## Work instructions
Every record must appear in the answer exactly as it stands.

[Pixel coordinate grounding data]
>>>
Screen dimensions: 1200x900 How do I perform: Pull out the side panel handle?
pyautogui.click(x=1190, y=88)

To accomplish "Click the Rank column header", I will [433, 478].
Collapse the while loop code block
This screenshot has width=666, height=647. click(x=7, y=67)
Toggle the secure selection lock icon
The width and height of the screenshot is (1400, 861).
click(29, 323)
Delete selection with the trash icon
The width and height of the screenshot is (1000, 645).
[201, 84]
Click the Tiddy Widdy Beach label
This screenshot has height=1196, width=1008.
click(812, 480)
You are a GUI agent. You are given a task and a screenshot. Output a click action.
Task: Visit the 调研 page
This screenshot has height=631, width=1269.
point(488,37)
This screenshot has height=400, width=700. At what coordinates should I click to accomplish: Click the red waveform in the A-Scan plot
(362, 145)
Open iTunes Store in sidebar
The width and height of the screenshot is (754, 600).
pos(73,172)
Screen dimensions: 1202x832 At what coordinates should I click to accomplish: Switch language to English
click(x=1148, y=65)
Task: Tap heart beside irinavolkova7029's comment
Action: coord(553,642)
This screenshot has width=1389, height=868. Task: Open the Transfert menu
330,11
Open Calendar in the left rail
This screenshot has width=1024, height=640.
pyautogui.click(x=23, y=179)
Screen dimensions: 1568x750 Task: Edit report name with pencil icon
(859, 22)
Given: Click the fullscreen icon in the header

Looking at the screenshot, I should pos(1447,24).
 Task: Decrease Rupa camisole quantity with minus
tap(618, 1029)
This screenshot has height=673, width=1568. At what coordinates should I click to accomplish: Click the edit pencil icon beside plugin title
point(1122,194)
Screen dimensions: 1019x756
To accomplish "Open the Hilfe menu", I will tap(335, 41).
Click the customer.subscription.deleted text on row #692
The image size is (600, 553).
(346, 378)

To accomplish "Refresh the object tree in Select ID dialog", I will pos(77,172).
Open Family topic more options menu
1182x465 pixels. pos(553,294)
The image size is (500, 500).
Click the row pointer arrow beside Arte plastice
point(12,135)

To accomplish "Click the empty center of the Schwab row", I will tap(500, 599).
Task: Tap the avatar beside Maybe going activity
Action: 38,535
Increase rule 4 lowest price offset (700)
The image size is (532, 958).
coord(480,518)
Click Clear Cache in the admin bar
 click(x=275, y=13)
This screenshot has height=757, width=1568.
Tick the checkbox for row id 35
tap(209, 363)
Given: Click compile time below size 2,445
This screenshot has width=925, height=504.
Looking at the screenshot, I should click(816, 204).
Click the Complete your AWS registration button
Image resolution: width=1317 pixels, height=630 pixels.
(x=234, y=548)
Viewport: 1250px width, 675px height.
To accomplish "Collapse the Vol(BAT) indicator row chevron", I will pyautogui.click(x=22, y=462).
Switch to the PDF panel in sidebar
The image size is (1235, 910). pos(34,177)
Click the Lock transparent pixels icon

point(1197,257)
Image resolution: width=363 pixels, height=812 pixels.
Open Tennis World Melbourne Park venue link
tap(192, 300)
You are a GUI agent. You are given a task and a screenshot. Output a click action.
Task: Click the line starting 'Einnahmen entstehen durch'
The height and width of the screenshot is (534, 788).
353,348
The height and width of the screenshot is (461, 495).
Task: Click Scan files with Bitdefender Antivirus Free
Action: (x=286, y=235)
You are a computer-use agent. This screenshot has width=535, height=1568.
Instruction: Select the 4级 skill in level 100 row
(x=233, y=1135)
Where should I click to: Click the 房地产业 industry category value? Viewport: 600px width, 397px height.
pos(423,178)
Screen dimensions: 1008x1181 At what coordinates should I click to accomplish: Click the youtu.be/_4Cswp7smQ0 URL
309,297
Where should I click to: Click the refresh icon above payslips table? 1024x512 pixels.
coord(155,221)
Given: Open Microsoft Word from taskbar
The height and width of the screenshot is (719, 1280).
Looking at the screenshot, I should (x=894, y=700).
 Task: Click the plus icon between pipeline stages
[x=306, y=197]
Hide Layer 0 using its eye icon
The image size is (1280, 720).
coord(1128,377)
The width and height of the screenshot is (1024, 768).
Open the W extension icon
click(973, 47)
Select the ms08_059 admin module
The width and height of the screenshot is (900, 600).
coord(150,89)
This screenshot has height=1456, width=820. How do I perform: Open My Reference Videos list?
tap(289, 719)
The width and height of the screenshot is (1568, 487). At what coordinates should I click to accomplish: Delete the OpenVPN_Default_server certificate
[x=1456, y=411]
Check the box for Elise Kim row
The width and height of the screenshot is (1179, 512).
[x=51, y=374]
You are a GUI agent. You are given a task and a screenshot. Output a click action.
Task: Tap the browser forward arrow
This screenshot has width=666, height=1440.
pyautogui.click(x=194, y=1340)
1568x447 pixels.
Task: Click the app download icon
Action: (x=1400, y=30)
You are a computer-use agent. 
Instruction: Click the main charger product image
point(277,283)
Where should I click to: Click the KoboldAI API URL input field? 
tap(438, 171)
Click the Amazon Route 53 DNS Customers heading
<<<
## Exercise answer
Screen dimensions: 1200x900 How do I perform: Pull out the side panel handle?
pyautogui.click(x=1190, y=88)

To accomplish "Click the Rank column header", I will [433, 478].
Collapse the while loop code block
This screenshot has width=666, height=647. click(x=7, y=67)
Toggle the secure selection lock icon
The width and height of the screenshot is (1400, 861).
click(29, 323)
Delete selection with the trash icon
The width and height of the screenshot is (1000, 645).
[201, 84]
Click the Tiddy Widdy Beach label
This screenshot has height=1196, width=1008.
click(812, 480)
You are a GUI agent. You are given a task and a screenshot. Output a click action.
Task: Visit the 调研 page
This screenshot has height=631, width=1269.
point(488,37)
This screenshot has height=400, width=700. At what coordinates should I click to accomplish: Click the red waveform in the A-Scan plot
(362, 145)
Open iTunes Store in sidebar
The width and height of the screenshot is (754, 600).
pos(73,172)
Screen dimensions: 1202x832 At what coordinates should I click to accomplish: Switch language to English
click(x=1148, y=65)
Task: Tap heart beside irinavolkova7029's comment
Action: coord(553,642)
This screenshot has width=1389, height=868. Task: Open the Transfert menu
330,11
Open Calendar in the left rail
This screenshot has width=1024, height=640.
pyautogui.click(x=23, y=179)
Screen dimensions: 1568x750 Task: Edit report name with pencil icon
(859, 22)
Given: Click the fullscreen icon in the header

Looking at the screenshot, I should pos(1447,24).
 Task: Decrease Rupa camisole quantity with minus
tap(618, 1029)
This screenshot has height=673, width=1568. At what coordinates should I click to accomplish: Click the edit pencil icon beside plugin title
point(1122,194)
Screen dimensions: 1019x756
To accomplish "Open the Hilfe menu", I will tap(335, 41).
Click the customer.subscription.deleted text on row #692
The image size is (600, 553).
(346, 378)

To accomplish "Refresh the object tree in Select ID dialog", I will pos(77,172).
Open Family topic more options menu
1182x465 pixels. pos(553,294)
The image size is (500, 500).
Click the row pointer arrow beside Arte plastice
point(12,135)

To accomplish "Click the empty center of the Schwab row", I will tap(500, 599).
Task: Tap the avatar beside Maybe going activity
Action: 38,535
Increase rule 4 lowest price offset (700)
The image size is (532, 958).
coord(480,518)
Click Clear Cache in the admin bar
 click(x=275, y=13)
This screenshot has height=757, width=1568.
Tick the checkbox for row id 35
tap(209, 363)
Given: Click compile time below size 2,445
This screenshot has width=925, height=504.
Looking at the screenshot, I should click(816, 204).
Click the Complete your AWS registration button
Image resolution: width=1317 pixels, height=630 pixels.
(x=234, y=548)
Viewport: 1250px width, 675px height.
To accomplish "Collapse the Vol(BAT) indicator row chevron", I will pyautogui.click(x=22, y=462).
Switch to the PDF panel in sidebar
The image size is (1235, 910). pos(34,177)
Click the Lock transparent pixels icon

point(1197,257)
Image resolution: width=363 pixels, height=812 pixels.
Open Tennis World Melbourne Park venue link
tap(192, 300)
You are a GUI agent. You are given a task and a screenshot. Output a click action.
Task: Click the line starting 'Einnahmen entstehen durch'
The height and width of the screenshot is (534, 788).
353,348
The height and width of the screenshot is (461, 495).
Task: Click Scan files with Bitdefender Antivirus Free
Action: (x=286, y=235)
You are a computer-use agent. This screenshot has width=535, height=1568.
Instruction: Select the 4级 skill in level 100 row
(x=233, y=1135)
Where should I click to: Click the 房地产业 industry category value? Viewport: 600px width, 397px height.
pos(423,178)
Screen dimensions: 1008x1181 At what coordinates should I click to accomplish: Click the youtu.be/_4Cswp7smQ0 URL
309,297
Where should I click to: Click the refresh icon above payslips table? 1024x512 pixels.
coord(155,221)
Given: Open Microsoft Word from taskbar
The height and width of the screenshot is (719, 1280).
Looking at the screenshot, I should (x=894, y=700).
 Task: Click the plus icon between pipeline stages
[x=306, y=197]
Hide Layer 0 using its eye icon
The image size is (1280, 720).
coord(1128,377)
The width and height of the screenshot is (1024, 768).
Open the W extension icon
click(973, 47)
Select the ms08_059 admin module
The width and height of the screenshot is (900, 600).
coord(150,89)
This screenshot has height=1456, width=820. How do I perform: Open My Reference Videos list?
tap(289, 719)
The width and height of the screenshot is (1568, 487). At what coordinates should I click to accomplish: Delete the OpenVPN_Default_server certificate
[x=1456, y=411]
Check the box for Elise Kim row
The width and height of the screenshot is (1179, 512).
[x=51, y=374]
You are a GUI agent. You are given a task and a screenshot. Output a click action.
Task: Tap the browser forward arrow
This screenshot has width=666, height=1440.
pyautogui.click(x=194, y=1340)
1568x447 pixels.
Task: Click the app download icon
Action: (x=1400, y=30)
You are a computer-use agent. 
Instruction: Click the main charger product image
point(277,283)
Where should I click to: Click the KoboldAI API URL input field? 
tap(438, 171)
Click the Amazon Route 53 DNS Customers heading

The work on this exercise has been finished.